----- KUTIPAN TEKS -----

Tantangan dalam pelaksanaan Punitive
Restitution kedepan adalah
adanya kemungkinan kerugian yang dilebih-lebihkan atau dieskploitasi oleh Pihak
Korban. Hal ini semata dilakukan karena Pihak Korban mencari keuntungan ekstra
dan mengenyampingkan pemulihan kerugian yang dialami akibat tindak pidana. Maka
dari itu, Majelis Hakim harus memahami substansi kerugian yang bersifat actual loss, dimana pemulihan kerugian
didasari pada bukti-bukti yang relevan dalam menunjang kerugian yang riil
dialami oleh Pihak Korban;
Selanjutnya berdasarkan pasal 94 Ayat (2) KUHP
Nasional dijelaskan pembayaran ganti kerugian diterapkan secara mutatis mutandis sebagaimana dimaksud
dalam Pasal 81 sampai dengan Pasal 83. Berdasarkan ketentuan tersebut, apabila
pembayaran ganti kerugian tidak
dibayar Terpidana dalam jangka waktu yang telah ditentukan, maka kekayaan atau
pendapatan terpidana dapat disita dan dilelang oleh jaksa untuk melunasi pembayaran
ganti kerugian.

----- DATA -----

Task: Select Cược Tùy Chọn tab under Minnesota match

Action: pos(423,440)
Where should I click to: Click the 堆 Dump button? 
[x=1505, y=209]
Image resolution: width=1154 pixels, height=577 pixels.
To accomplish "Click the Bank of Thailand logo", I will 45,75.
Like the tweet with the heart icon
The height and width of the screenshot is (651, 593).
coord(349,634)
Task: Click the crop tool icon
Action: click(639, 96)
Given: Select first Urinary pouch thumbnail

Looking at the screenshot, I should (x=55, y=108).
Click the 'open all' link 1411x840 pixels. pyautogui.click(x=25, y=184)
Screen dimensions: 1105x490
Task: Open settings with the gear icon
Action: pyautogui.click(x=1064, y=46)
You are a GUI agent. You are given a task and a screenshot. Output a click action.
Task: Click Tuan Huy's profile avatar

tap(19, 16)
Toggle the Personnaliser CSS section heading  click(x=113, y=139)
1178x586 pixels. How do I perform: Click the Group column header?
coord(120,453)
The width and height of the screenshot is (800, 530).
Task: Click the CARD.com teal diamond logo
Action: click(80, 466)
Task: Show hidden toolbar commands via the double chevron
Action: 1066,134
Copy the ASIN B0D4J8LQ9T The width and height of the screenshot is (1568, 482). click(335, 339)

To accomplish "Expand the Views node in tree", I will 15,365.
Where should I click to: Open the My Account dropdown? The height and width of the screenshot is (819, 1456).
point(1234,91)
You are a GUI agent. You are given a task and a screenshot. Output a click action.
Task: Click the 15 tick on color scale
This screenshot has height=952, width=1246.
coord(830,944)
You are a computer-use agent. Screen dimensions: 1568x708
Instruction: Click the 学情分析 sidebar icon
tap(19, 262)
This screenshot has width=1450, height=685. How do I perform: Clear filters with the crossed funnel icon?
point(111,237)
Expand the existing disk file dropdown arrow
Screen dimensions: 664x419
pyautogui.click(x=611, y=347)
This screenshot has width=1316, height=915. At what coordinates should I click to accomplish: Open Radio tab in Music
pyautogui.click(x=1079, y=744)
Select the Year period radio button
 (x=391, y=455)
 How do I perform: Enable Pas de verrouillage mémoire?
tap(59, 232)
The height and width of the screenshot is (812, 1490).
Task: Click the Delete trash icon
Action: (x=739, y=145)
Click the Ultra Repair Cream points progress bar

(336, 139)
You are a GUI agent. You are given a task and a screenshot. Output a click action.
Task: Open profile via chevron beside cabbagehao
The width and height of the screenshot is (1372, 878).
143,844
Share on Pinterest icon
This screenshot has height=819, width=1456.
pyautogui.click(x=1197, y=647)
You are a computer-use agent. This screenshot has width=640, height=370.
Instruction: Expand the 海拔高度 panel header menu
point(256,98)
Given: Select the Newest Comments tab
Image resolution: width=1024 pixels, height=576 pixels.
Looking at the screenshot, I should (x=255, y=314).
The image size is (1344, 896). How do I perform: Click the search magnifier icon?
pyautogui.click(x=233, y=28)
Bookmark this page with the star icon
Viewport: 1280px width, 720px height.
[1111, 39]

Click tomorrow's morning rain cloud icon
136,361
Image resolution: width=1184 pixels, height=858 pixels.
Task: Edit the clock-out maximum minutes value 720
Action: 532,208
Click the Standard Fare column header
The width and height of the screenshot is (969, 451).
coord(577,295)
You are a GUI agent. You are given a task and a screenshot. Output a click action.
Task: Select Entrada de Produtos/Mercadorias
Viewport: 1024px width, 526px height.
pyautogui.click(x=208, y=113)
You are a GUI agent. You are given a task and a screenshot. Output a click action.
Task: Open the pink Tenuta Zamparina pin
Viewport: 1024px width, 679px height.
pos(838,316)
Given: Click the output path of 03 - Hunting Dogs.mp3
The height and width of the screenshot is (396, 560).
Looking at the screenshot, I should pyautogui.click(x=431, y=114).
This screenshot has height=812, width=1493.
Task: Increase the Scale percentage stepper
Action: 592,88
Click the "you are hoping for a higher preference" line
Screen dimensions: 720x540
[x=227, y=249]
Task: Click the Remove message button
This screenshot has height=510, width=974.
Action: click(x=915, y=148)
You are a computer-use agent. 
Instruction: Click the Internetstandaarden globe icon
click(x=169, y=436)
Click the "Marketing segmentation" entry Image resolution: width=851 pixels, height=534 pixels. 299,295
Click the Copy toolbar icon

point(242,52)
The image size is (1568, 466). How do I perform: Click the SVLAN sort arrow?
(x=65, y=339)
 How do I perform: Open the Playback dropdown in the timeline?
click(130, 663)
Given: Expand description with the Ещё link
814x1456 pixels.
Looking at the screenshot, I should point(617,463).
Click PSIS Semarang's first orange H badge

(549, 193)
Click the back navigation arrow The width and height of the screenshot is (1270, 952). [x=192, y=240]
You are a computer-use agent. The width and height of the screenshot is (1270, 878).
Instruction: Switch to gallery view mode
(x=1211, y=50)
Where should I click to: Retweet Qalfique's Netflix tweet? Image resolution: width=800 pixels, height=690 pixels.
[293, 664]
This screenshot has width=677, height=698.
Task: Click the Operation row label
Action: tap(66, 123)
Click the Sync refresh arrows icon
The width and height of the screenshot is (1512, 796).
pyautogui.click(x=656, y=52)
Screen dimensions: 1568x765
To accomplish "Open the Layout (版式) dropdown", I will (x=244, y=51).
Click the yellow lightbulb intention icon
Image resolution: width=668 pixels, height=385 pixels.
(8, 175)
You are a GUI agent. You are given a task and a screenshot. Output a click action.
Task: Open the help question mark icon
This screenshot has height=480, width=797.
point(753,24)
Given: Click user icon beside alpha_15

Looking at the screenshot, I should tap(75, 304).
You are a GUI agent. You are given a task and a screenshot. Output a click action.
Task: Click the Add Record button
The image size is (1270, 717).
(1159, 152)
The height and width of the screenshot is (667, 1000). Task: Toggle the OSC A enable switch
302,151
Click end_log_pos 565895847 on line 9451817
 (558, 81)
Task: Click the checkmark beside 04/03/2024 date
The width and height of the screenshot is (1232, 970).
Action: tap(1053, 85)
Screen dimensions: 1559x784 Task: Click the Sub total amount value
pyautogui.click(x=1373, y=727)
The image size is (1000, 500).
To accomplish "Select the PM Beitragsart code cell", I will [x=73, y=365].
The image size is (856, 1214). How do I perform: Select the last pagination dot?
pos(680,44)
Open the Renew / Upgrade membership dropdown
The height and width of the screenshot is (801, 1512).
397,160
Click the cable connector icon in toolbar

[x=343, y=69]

-----

▶ [TUGAS LATIHAN]:
1. Menurut teks tentang Punitive Restitution, siapa yang dapat menyita dan melelang kekayaan atau pendapatan terpidana apabila ganti kerugian tidak dibayar dalam jangka waktu yang telah ditentukan?
2. Lanjutkan teks tentang Punitive Restitution setelah kalimat terakhirnya.

▶ [HASIL TUGAS]:
1. Jaksa yang dapat menyita dan melelang kekayaan atau pendapatan terpidana.

2.
Kemudian apabila kekayaan atau pendapatan Terpidana
tidak mencukupi untuk melunasi pembayaran ganti kerugian maka diganti dengan
pidana penjara, pengawasan atau pidana kerja sosial. Eddy O.S. Hiariej dan Topo
Santoso dalam buku Anotasi KUHP Nasional menjelaskan ratio decidendi Pasal tersebut sebagai pemberian keadilan bagi korban
dimana pencantuman kewajiban pembayaran ganti rugi dalam putusan pengadilan
mencerminkan upaya sistem peradilan untuk memberikan keadilan bagi korban atau
ahli warisnya;
Kesimpulan
Sifat fakultatifnya konsep Pemulihan ganti Kerugian
dalam Konsep Restorative Justice membuat
posisi Korban menjadi tidak diuntungkan karena Korban berada dalam posisi
komplementer yang menunggu kesukarelaan dari Terdakwa untuk membayar ganti kerugian.
Sama halnya dengan pemindanaan penjara yang belum cukup representatif menyentuh
jantung keadilan bagi Korban karena menitikberatkan pada pemberian nestapa
kepada Terdakwa tanpa ada pemulihan ganti kerugian yang dilakukan. Pengajuan
ganti kerugian melalui prosedur gugatan perdata juga tidak popular karena
menyita waktu dan biaya dari Pihak Korban.
Berangkat dari hal tersebut,
penjatuhan pemidanaan sudah sepatutnya dimodernisasi dari semula retributif
murni menjadi Punitive Restitution. Terlebih
lagi, KUHP Nasional telah memberikan dasar hukum yang jelas tentang pelaksanaan
ganti kerugian sebagai Pidana tambahan.
Maka
dari itu dengan berlakunya KUHP Nasional, penyelesaian perkara tindak pidana
umum yang menimbulkan kerugian materiil/imateriil bagi Korban sudah sepatutnya
tidak hanya menjatuhkan pidana penjara semata melainkan harus memiliki dimensi
baru berupa pidana penjara, pembayaran ganti kerugian, pelelangan harta benda,
dan penggantian pidana apabila harta benda tidak mencukup pembayaran ganti kerugian.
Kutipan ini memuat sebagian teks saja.